Few here were willing to believe that a concern for his health or the integrity of his trial were the reason for the decision to let him out. With Venezuela’s economy in free fall and the country sliding toward political anarchy, President Nicolas Maduro has come under growing international pressure to return to democratic norms.
Former Spanish prime minister José Luis Rodríguez Zapatero, a leftist who heads an international effort to mediate Venezuela’s crisis, made at least three visits to Lopez in recent weeks. Spain’s current leader, Mariano Rajoy, was among the first to celebrate Lopez’s transfer Saturday, but did not say if the country played a role. Among the world leaders who have called for Lopez’s release is President Trump, who met with the Venezuelan’s wife, Lilian Tintori, at the White House in February.
Releasing Lopez nonetheless represents a significant political risk for Maduro, as the charismatic former Caracas mayor ranks in polls as the country’s most popular politician. But Lopez’s supporters were quick to point out that Lopez’s conviction has not been lifted, and the only thing that has changed are the conditions of his confinement. His ability to assume leadership of the protest movement against Maduro may be limited by the terms of his house arrest.
His father, Leopoldo Lopez Gil, told reporters that authorities placed an electronic monitoring bracelet on his son, “but outside of that we don’t know of any other limitation.”
Opposition leaders called on the government to completely lift his conviction, on charges that essentially amounted to incitement to violence for his role in leading anti-government protests. Human-rights activists criticized the trial as flawed.
“What happens now depends very much on what Leopoldo is allowed to do and whether he will have the freedom to exercise leadership of the opposition,” said Caracas political analyst Carlos Romero.
In a statement to reporters, Lopez’s staff described his release as a “unilateral” decision by the government, not the result of a quid-pro-quo negotiation.
Venezuela has been on a razor’s edge in recent weeks, as the Maduro government pushes forward with a widely condemned plan to hold a “constituent assembly” that will have the power to rewrite the country’s constitution. The government has set July 30 as the date for voters to begin electing delegates to the assembly, which opponents of the government say they will boycott.

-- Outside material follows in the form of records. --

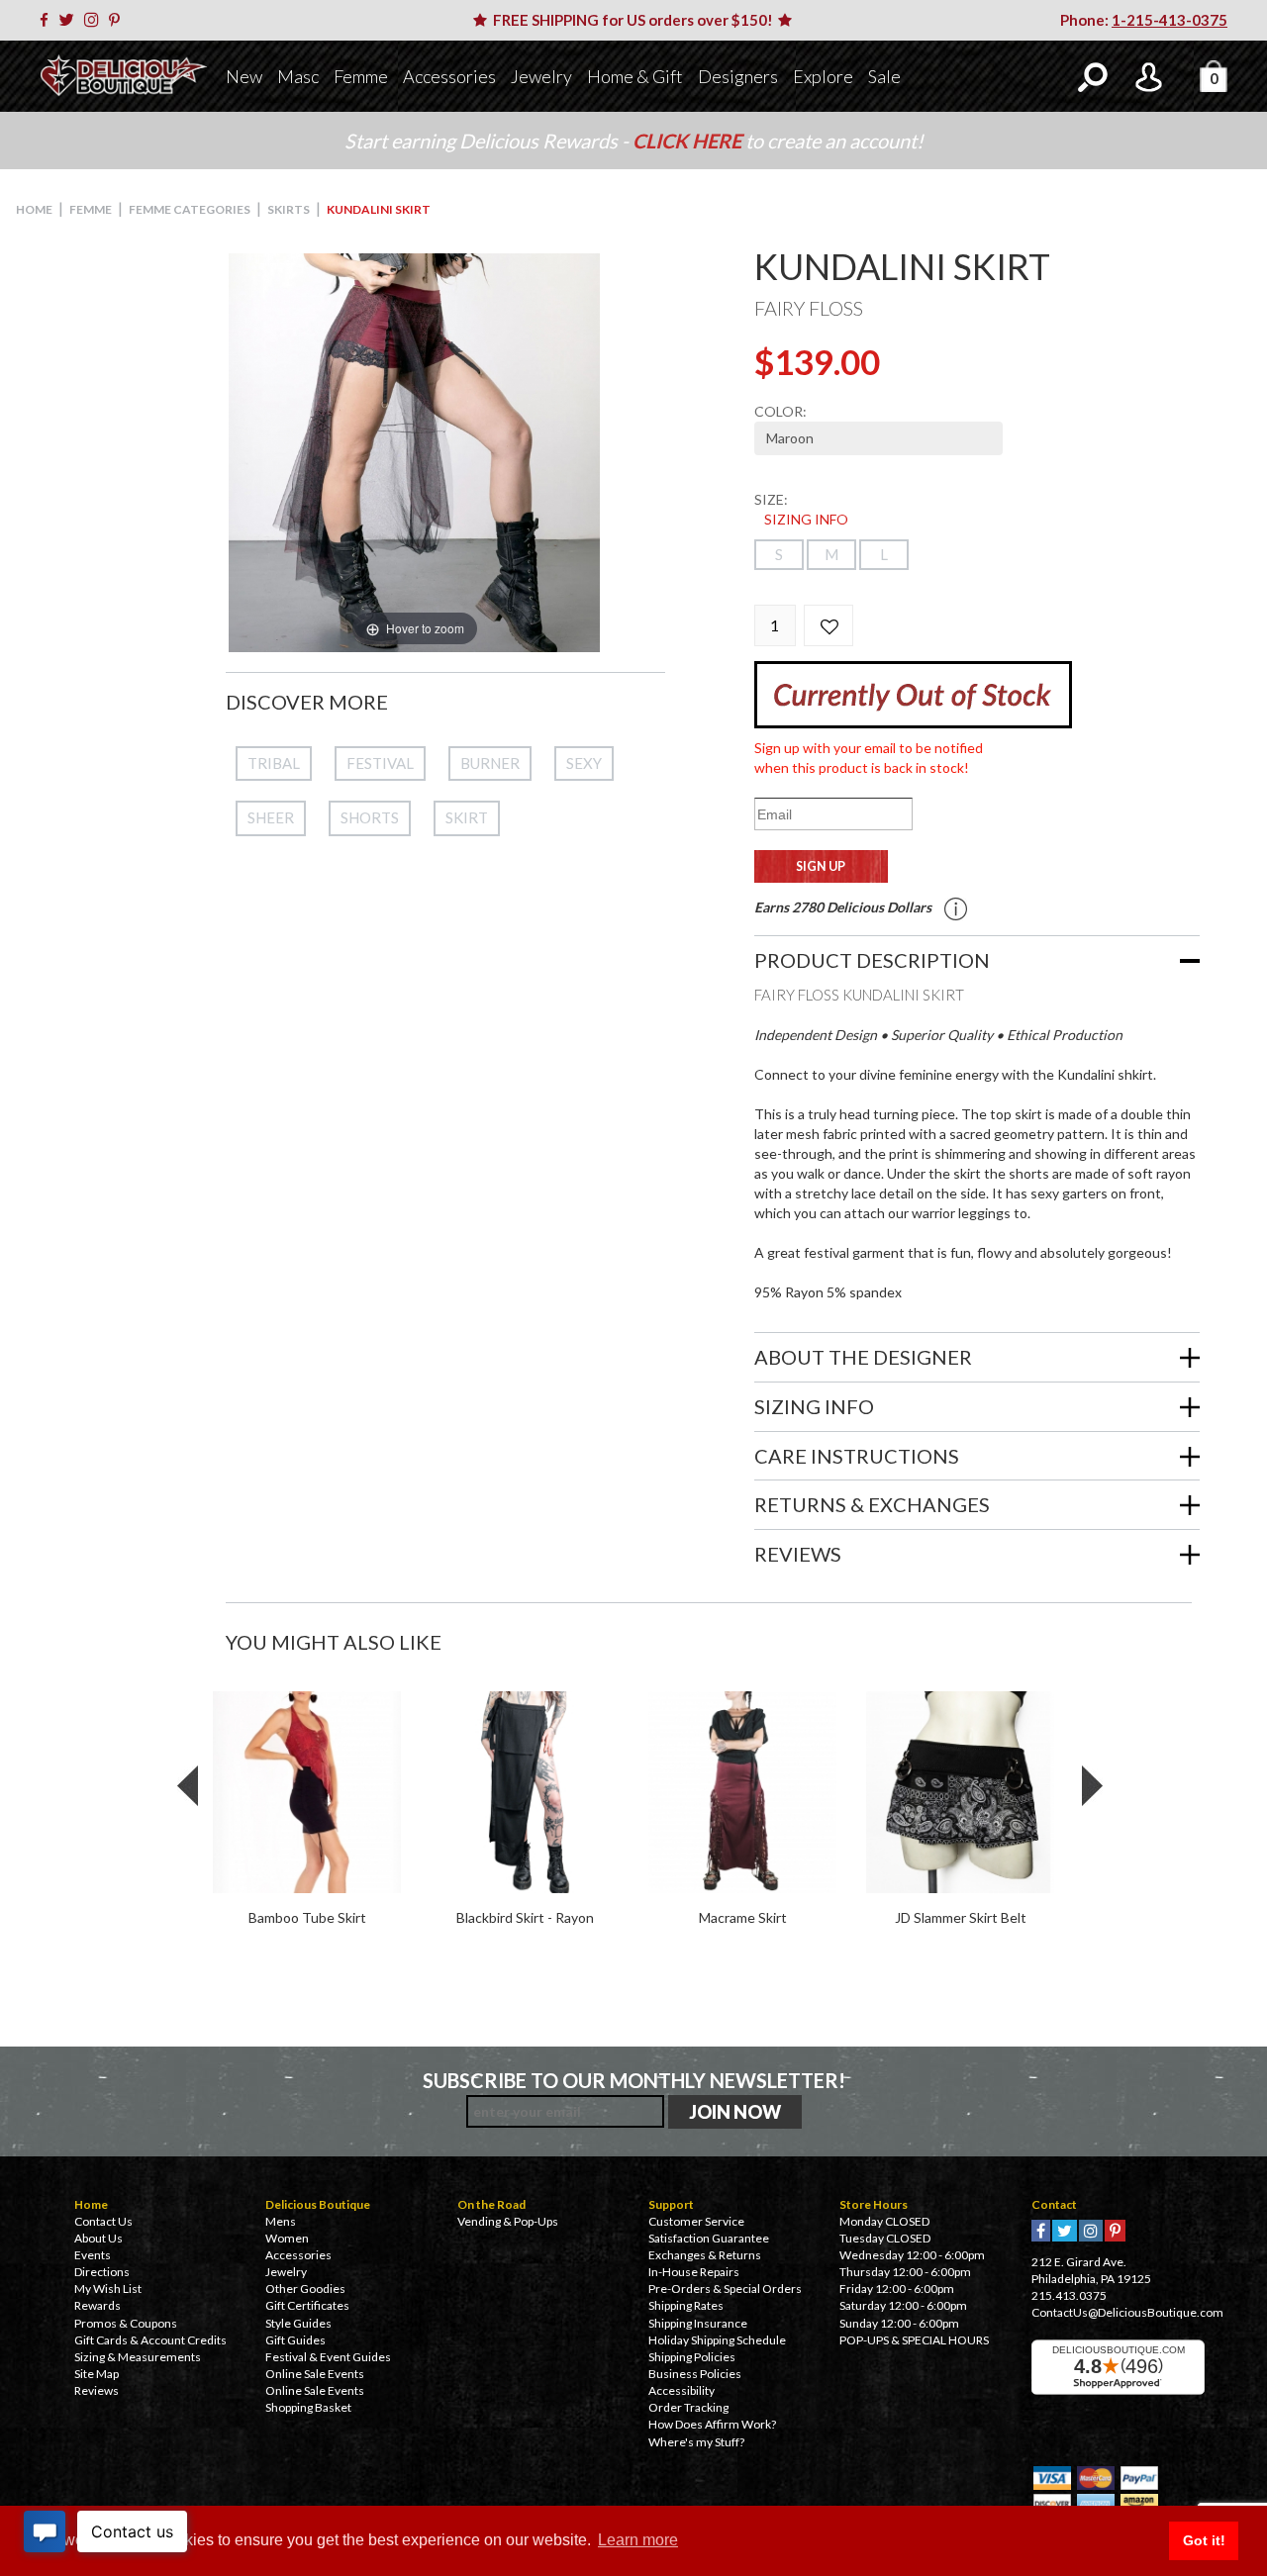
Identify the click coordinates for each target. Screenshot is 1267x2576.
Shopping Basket (308, 2407)
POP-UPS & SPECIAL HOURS (914, 2340)
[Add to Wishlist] (828, 625)
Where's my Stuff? (696, 2441)
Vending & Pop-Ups (507, 2221)
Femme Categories (189, 209)
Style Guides (298, 2323)
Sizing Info (806, 519)
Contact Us (103, 2221)
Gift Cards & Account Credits (150, 2340)
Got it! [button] (1204, 2540)
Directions (102, 2271)
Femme (361, 76)
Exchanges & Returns (704, 2254)
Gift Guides (295, 2340)
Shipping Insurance (697, 2323)
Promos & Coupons (125, 2323)
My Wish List (108, 2288)
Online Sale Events (314, 2373)
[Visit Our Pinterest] (118, 20)
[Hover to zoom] (414, 450)
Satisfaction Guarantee (708, 2238)
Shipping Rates (686, 2305)
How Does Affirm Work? (712, 2424)
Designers (738, 76)
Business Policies (694, 2373)
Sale (884, 76)
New (244, 76)
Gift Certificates (307, 2305)
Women (287, 2238)
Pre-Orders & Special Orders (725, 2288)
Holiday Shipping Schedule (717, 2340)
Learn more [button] (638, 2539)
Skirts (288, 209)
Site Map (96, 2373)
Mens (280, 2221)
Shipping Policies (691, 2356)
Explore (823, 76)
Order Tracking (688, 2407)
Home (34, 209)
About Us (98, 2238)
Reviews (96, 2390)
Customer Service (696, 2221)
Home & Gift (635, 76)
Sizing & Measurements (137, 2356)
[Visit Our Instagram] (95, 20)
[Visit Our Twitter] (69, 20)
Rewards (97, 2305)
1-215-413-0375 (1169, 20)
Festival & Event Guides (328, 2356)
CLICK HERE (689, 140)
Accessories (449, 76)
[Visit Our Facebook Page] (47, 20)
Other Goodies (305, 2288)
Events (92, 2254)
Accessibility (681, 2390)
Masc (298, 76)
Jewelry (541, 76)
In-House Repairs (693, 2271)
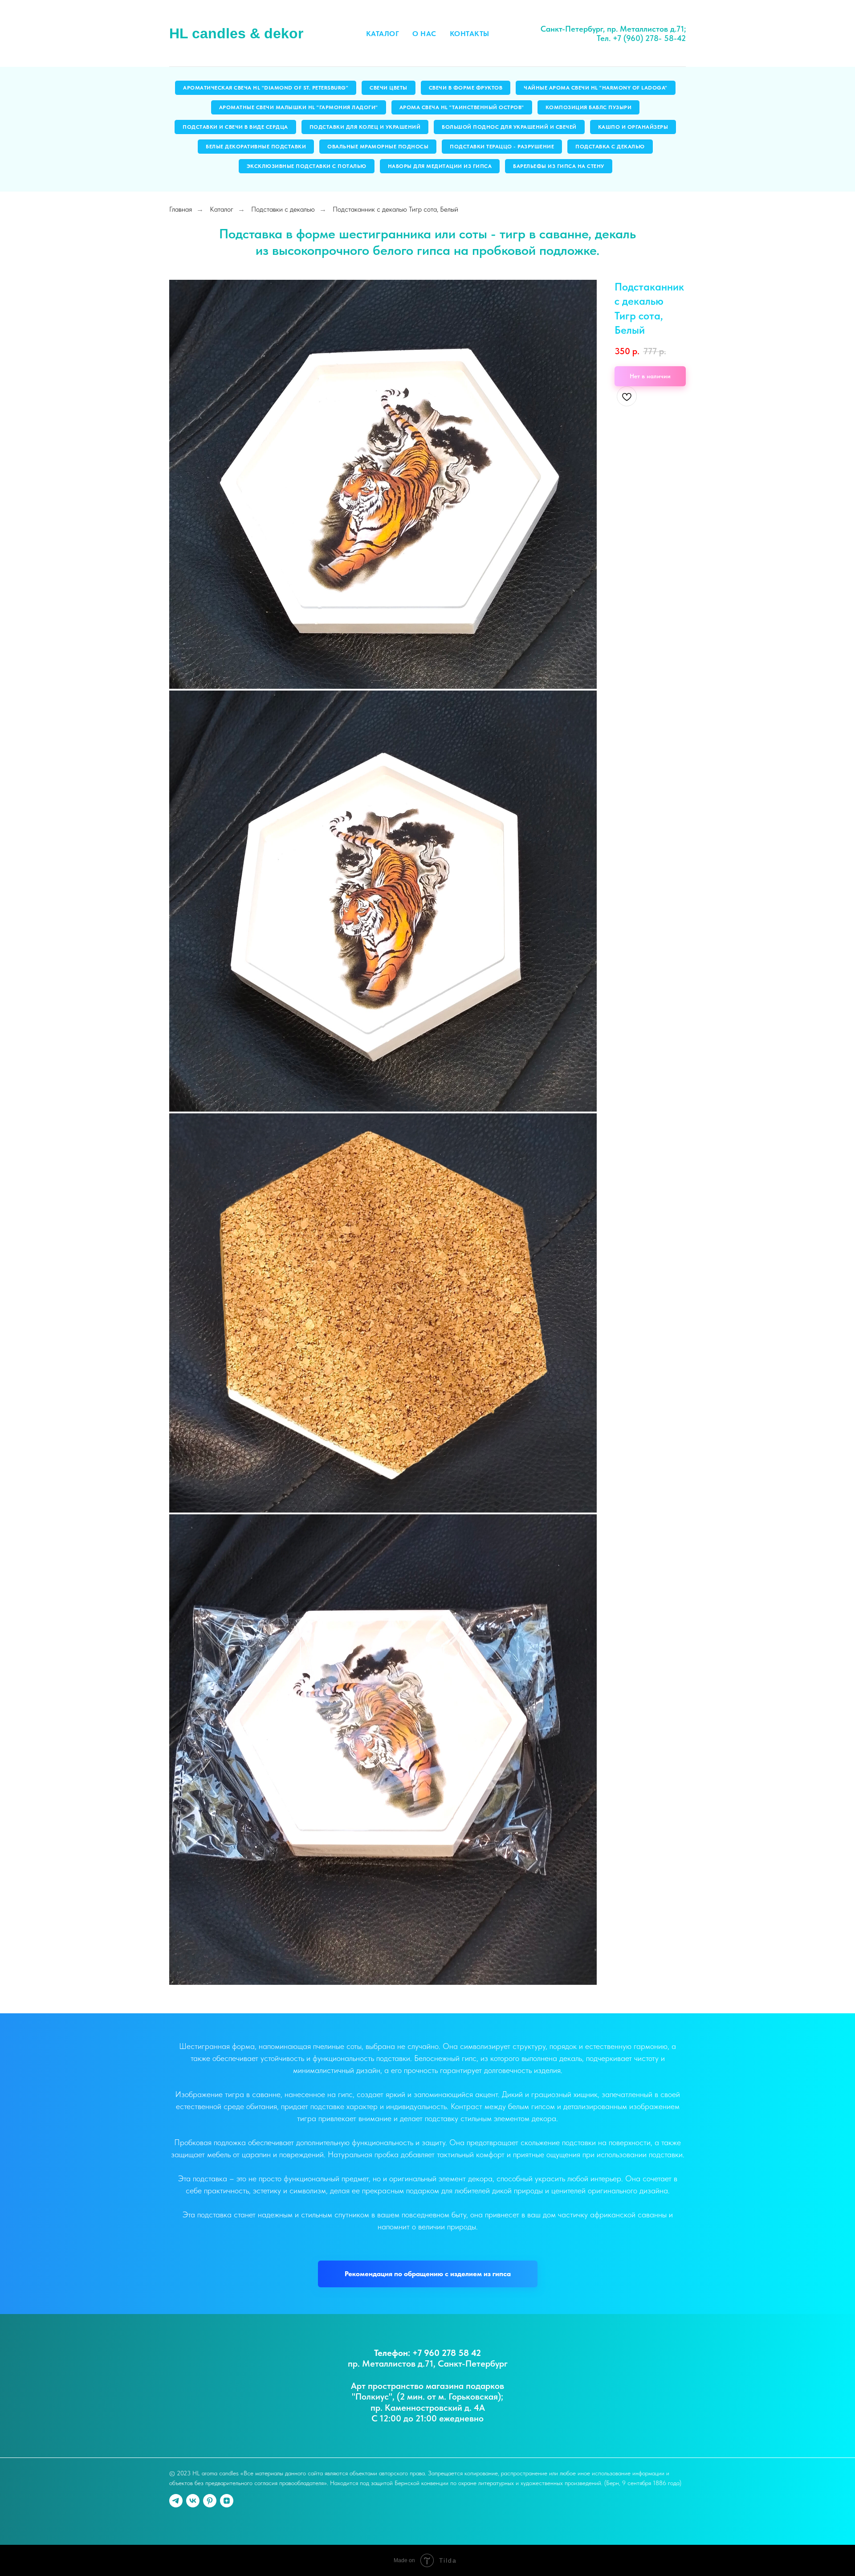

On Wednesday, armed pro-government supporters forced their way inside Venezuela’s parliament and beat up several opposition lawmakers, a shocking attack that deepened fears of an increasingly bloody confrontation. Nearly 100 Venezuelans have died in the past three months of political unrest, with near-daily clashes between protesters and security forces.
Letting Lopez out of prison seems unlikely to cool the streets, analysts said, nor convince Maduro’s critics that his government has had a sudden democratic awakening.
“Did the government merely do this to relieve some international pressure?,” said Phil Gunson, a Caracas-based analyst for the International Crisis Group. “Seems hardly plausible, since by conceding this major point they only encourage the opposition – internal and external – to go for more.”
There were also reports Saturday that another opposition figure considered a political prisoner, Yon Goicoechea, was released as well. It was not possible to confirm those reports.